[START Article]
Formlessness has never been quite your thing. To be blasted in the face with full freedom is terrifying. You like pattern and imitation, you don’t like singing on stage alone. Your micro-rebellions, those moments where you raise your small voice, where you shout after the echo—they look very far from real formlessness.

 

5. Divinity

To you, the final villain of Bleach looks like Ichigo’s third spirit, and not just because it’s literal.

Yhwach wields power over fate. If he wants things done, they are done—instantly, on the page, without cause. Yhwach wants to break Ichigo’s sword, so it is broken. He wants to kill Ichibe, so he is killed.

At the same time, Ichigo is a subject of fate. Things are done to him from the very beginning: the Hollow is planted inside him, Rukia stabs him to give him powers, he is born to important people, he meets fighters of just enough strength to push him higher.

In the end, still, Ichigo kills his foe. You used to think this was the victory of free will over fate, but now you’re not sure.

Isn’t it fate that the hero should defeat the villain? Isn’t it predetermined, the moment he stepped out on the first page, that this is Ichigo’s story, Ichigo’s victory?

Observing fate is ennui, a living death. The last brilliant explosion at the end of the string throws alight all that came before it. Essence appears after existence has been snuffed out. Was Yhwach destined to die the instant his powers were conceived, or were his powers conceived the moment he died?

In the end, all you know is that you love Ichigo much more than Yhwach. That’s probably the closest you’ll get to unshackling yourself from the form of fate. For whatever reason, the thought makes you cheerful rather than sad.

 

6. Revolt

The Smiling Proud Wanderer suffers from a failure in the formlessness.

Dong Fang Bubai is the most powerful character in the work. They defeat four of the best martial artists in the story at once, and they only need tiny hairpins as their weapons.
[END Article]
[START Information supplied]
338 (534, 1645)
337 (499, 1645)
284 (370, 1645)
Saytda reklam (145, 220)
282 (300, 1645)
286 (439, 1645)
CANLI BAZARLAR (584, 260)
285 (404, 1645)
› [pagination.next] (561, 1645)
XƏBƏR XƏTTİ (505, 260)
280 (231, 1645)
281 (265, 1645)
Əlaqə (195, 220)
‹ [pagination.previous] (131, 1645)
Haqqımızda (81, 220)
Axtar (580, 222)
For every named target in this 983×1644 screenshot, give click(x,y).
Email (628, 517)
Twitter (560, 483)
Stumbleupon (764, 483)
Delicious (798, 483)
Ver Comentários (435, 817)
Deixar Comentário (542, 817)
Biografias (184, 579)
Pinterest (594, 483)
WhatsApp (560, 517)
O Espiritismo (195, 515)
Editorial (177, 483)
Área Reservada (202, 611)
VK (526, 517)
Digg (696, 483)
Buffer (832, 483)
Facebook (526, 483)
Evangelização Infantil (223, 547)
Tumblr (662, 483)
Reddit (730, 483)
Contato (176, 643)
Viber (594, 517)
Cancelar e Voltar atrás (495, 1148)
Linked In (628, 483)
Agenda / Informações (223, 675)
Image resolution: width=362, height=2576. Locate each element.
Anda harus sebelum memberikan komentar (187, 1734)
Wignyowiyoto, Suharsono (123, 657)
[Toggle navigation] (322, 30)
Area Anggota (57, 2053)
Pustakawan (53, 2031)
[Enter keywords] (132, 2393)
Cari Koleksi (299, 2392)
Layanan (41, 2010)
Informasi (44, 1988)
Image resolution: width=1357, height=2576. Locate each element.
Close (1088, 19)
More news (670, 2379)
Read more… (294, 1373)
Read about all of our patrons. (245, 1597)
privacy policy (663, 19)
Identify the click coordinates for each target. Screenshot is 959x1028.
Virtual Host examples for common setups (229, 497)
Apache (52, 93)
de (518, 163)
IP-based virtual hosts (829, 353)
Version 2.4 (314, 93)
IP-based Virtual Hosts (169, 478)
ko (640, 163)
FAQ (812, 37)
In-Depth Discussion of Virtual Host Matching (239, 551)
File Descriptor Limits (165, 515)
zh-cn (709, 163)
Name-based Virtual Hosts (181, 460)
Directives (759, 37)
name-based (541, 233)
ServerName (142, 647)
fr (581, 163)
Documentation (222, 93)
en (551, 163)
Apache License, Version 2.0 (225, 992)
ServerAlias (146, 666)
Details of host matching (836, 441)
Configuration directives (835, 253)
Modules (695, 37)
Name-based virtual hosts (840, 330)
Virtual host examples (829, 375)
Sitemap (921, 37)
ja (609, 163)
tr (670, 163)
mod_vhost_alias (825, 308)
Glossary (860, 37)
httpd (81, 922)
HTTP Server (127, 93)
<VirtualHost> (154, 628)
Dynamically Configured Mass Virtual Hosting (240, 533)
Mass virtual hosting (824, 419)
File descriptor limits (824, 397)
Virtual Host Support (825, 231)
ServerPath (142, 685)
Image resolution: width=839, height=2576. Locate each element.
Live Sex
[END Information supplied]
**What needs to be done:**
Carry on the essay about fate and formlessness in fiction, starting right after its last sentence.

**Task output:**
Dong Fang Bubai castrated themself for this power. In the novel, they fall in love with a man who mocks and disrespects them, and they cater to their lover’s every whim. Despite Dong Fang Bubai’s martial prowess, they have no power whatsoever. It’s the most sickeningly transphobic depiction in art. Dong Fang Bubai doesn’t even get to be queer in the original work—they don’t get to be anything, except a cruel twist of the pen from a cisgender writer.

In modern TV adaptations, Dong Fang Bubai breaks out of this prison, often being played by a famous female actor as co-lead. On screen, Dong Fang Bubai exudes, becomes synonymous with, power.

No one owns a story quite like this. The aura of Voldemort coupled with a smack of personality: on screen, Dong Fang Bubai spends more time on eyeliner and lipstick than fighting. It looks funny until they flick a hairpin through the throat of an enemy (sometimes an ally).

Dong Fang Bubai isn’t a role model. They don’t represent anything. If anything, they symbolise sex appeal. They’re certainly always played by the most beautiful actor in the cast.

For the viewer, sex is often associated with heat, desire, meaning, purpose. For Dong Fang Bubai, sex is cold, precise, controlled, about entrapping victims, about exerting the spirit. For Dong Fang Bubai’s body, the objectifying gaze doesn’t exist, not when those eyes are always scared of sustaining a pin flying through the pupil.

When you pit Dong Fang Bubai against the viewer, against their creator, against their actor, it’s obvious who wins. Dong Fang Bubai isn’t the most powerful character in the work for nothing.